For seven years Republicans have complained that the Affordable Care Act makes health insurance unaffordable for millions of Americans. The two primary drivers of those high health insurance prices were (1) abandoning actuarial standards and (2) requiring people to have very expensive, comprehensive coverage. The Republican bill addresses the second problem but ignores the first.
President Obama and the Democrats do not believe a health insurer should be allowed to decline coverage to applicants in the individual (i.e., non-group) market, even if that person has a costly medical condition. Nor could insurers charge more for that condition. So Democrats imposed those provisions in Obamacare.
But they were warned that doing so would encourage individuals to remain uninsured until they need medical care, and then drop that coverage after their condition is treated. So Democrats included the mandate to have health insurance to keep people from gaming the system. However, it didn’t work because the penalties were fairly low.
Many of us warned at the time that young and healthy people would likely stay out of the insurance market until they needed care. And if you’ve followed Obamacare’s travails, you know that’s exactly what happened.
The health insurance pool gets smaller and sicker as healthy people drop out because of the high premiums and you get the “death spiral.” Obamacare insurance exchanges are collapsing because they are in a death spiral.

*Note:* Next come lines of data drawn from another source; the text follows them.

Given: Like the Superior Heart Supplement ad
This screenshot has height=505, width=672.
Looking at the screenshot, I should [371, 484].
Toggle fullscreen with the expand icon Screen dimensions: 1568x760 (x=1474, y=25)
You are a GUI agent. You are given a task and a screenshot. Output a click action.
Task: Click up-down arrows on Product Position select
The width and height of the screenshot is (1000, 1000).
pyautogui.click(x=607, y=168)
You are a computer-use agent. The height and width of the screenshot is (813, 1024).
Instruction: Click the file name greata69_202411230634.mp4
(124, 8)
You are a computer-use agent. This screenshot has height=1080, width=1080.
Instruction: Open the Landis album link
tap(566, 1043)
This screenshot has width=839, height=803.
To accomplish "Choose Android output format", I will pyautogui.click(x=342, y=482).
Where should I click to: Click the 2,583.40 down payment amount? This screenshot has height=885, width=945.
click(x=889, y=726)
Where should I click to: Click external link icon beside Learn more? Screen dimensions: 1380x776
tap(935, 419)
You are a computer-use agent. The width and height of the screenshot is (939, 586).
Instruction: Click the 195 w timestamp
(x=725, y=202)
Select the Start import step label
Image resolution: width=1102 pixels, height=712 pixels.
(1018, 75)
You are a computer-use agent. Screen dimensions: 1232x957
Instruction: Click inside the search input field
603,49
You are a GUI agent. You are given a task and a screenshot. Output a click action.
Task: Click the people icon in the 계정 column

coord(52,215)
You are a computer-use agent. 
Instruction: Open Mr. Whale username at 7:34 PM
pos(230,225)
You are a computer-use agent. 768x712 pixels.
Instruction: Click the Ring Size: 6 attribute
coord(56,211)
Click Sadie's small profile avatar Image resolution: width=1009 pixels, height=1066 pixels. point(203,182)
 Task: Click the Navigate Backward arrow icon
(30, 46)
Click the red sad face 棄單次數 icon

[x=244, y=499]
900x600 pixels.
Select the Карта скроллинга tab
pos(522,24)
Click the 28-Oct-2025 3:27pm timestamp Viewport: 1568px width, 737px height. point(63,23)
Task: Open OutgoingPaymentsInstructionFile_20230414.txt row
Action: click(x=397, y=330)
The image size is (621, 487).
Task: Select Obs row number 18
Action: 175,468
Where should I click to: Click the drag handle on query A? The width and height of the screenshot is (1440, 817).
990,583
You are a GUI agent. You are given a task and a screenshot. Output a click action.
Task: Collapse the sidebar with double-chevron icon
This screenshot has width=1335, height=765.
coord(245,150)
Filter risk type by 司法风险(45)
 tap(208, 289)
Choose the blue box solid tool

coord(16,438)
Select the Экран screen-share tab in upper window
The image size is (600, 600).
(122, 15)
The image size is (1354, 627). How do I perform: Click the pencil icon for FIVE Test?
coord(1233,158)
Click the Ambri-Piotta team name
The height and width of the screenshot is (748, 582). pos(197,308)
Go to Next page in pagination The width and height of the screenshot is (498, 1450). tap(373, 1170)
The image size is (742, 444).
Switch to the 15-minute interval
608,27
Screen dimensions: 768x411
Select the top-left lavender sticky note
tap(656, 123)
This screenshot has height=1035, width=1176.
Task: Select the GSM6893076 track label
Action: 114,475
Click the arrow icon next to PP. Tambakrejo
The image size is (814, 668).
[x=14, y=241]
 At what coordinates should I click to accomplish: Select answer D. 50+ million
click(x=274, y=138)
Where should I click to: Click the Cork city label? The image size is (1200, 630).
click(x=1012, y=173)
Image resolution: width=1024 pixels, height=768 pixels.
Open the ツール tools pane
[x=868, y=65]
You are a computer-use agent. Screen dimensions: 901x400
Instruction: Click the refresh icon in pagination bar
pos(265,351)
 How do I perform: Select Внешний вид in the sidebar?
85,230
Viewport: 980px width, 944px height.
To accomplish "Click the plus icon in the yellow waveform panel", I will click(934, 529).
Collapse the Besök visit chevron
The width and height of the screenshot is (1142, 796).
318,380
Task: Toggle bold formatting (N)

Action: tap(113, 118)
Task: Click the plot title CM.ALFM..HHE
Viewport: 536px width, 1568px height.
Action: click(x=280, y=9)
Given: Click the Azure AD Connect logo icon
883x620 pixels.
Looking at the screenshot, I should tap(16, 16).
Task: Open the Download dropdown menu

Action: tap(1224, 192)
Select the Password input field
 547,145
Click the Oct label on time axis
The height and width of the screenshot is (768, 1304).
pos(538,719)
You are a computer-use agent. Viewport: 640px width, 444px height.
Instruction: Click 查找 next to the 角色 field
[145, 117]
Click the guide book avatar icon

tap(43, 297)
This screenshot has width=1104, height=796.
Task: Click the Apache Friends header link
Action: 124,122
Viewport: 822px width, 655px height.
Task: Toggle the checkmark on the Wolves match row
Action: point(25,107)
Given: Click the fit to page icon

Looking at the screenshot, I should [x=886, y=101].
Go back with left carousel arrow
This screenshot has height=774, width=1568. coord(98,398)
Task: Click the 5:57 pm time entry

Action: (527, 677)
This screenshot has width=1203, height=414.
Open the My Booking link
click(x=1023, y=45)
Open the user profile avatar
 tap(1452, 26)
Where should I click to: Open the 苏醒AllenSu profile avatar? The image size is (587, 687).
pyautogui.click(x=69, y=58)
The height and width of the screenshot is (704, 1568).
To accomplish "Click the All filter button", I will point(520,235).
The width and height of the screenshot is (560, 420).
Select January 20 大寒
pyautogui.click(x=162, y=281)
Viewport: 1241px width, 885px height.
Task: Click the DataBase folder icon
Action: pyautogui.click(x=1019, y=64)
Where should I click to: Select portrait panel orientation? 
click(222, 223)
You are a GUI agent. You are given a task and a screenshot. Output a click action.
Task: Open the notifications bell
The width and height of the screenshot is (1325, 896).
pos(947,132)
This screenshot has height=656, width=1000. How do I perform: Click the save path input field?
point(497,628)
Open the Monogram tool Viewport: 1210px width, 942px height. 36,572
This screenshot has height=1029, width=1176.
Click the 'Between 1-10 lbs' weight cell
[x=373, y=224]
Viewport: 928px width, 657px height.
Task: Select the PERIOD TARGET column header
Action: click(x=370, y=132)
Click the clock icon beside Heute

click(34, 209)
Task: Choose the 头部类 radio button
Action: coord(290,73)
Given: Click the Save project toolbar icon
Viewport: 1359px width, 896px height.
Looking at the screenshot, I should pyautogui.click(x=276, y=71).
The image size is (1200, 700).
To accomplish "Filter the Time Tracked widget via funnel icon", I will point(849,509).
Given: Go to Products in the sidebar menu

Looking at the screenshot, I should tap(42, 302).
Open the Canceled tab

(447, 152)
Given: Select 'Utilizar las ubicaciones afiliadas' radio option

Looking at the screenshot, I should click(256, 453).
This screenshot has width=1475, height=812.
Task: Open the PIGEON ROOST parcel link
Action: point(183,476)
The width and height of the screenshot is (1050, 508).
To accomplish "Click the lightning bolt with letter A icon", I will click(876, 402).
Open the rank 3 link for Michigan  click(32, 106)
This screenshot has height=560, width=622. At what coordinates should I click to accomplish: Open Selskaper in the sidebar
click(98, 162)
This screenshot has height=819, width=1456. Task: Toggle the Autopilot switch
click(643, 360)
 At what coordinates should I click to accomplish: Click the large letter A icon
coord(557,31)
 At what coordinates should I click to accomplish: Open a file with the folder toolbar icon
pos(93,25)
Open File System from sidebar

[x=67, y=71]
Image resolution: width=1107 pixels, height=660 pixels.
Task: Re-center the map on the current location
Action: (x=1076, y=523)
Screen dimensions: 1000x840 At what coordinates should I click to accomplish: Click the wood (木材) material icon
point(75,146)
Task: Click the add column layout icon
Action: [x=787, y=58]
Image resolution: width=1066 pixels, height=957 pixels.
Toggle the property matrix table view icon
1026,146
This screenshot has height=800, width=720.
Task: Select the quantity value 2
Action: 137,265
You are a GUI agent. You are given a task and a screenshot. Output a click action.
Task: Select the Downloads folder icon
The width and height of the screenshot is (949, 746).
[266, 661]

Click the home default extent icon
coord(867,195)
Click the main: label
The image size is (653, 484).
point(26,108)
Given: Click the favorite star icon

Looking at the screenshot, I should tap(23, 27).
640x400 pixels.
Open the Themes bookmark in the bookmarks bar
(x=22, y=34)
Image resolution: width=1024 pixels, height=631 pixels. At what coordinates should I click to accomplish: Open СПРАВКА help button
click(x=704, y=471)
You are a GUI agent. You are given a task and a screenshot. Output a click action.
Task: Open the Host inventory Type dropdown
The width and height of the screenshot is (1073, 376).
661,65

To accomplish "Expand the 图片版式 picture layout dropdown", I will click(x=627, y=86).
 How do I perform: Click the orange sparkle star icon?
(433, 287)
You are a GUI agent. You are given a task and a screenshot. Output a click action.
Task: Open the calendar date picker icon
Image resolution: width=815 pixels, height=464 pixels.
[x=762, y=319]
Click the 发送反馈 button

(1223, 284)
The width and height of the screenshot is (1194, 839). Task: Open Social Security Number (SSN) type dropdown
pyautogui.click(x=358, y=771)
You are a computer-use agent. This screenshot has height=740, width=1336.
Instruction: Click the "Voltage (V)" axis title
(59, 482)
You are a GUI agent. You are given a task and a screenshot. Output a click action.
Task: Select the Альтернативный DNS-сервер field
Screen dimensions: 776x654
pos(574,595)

Death spirals cannot be fixed. You have to abandon the pool and start a new one—hopefully adopting basic actuarial standards.
That’s what most Republican plans did. That’s what House Speaker Paul Ryan’s “A Better Way” plan did. That’s what Dr. Tom Price’s plan did. Health insurers could decline covering an uninsured person with a major medical condition. But that person could enter a state-based high risk pool, a safety net program to ensure they had access to coverage.
Remember, Medicare, Medicaid and the 165 million Americans with employer-coverage are largely unaffected by this change—only some 3 million people who are uninsured and uninsurable who want to buy individual coverage.
But in the past week or two, Republicans apparently abandoned actuarial principles—just as Obamacare did. Under their new plan, if a person wants to buy coverage in the individual market during an open enrollment period, insurers have a 12-month “look back.” If the person has been uninsured more than 63 days in that period, the insurer will charge the applicant 30 percent more than the standard premium for the next 12 months. Apparently, that 30 percent increase will happen even if the applicant is perfectly healthy.
While there are elements in the Republican plan intended to mitigate people gaming the system, I think they will be largely ineffective—just as they were in Obamacare. And it may be even worse.
If you are young and healthy, why not wait until you need care to get coverage? You will have to pay 30 percent more, but that’s cheap—most risk pools charged people 50 percent more or higher.
You avoid paying any premiums for several years, but then only pay 30 percent more for one year if you need coverage. And once the condition has been treated, you can cancel your coverage and go back to being uninsured.
Moreover, insurers, wanting to avoid the adverse selection potential, would likely offer the skimpiest policies in the individual market—policies intended to encourage the sickest people to choose a competitor’s more comprehensive policy.
I don’t know why Republicans made a last-minute decision to toss out actuarial principles, but if their goal is to make health insurance more affordable, they will likely fail.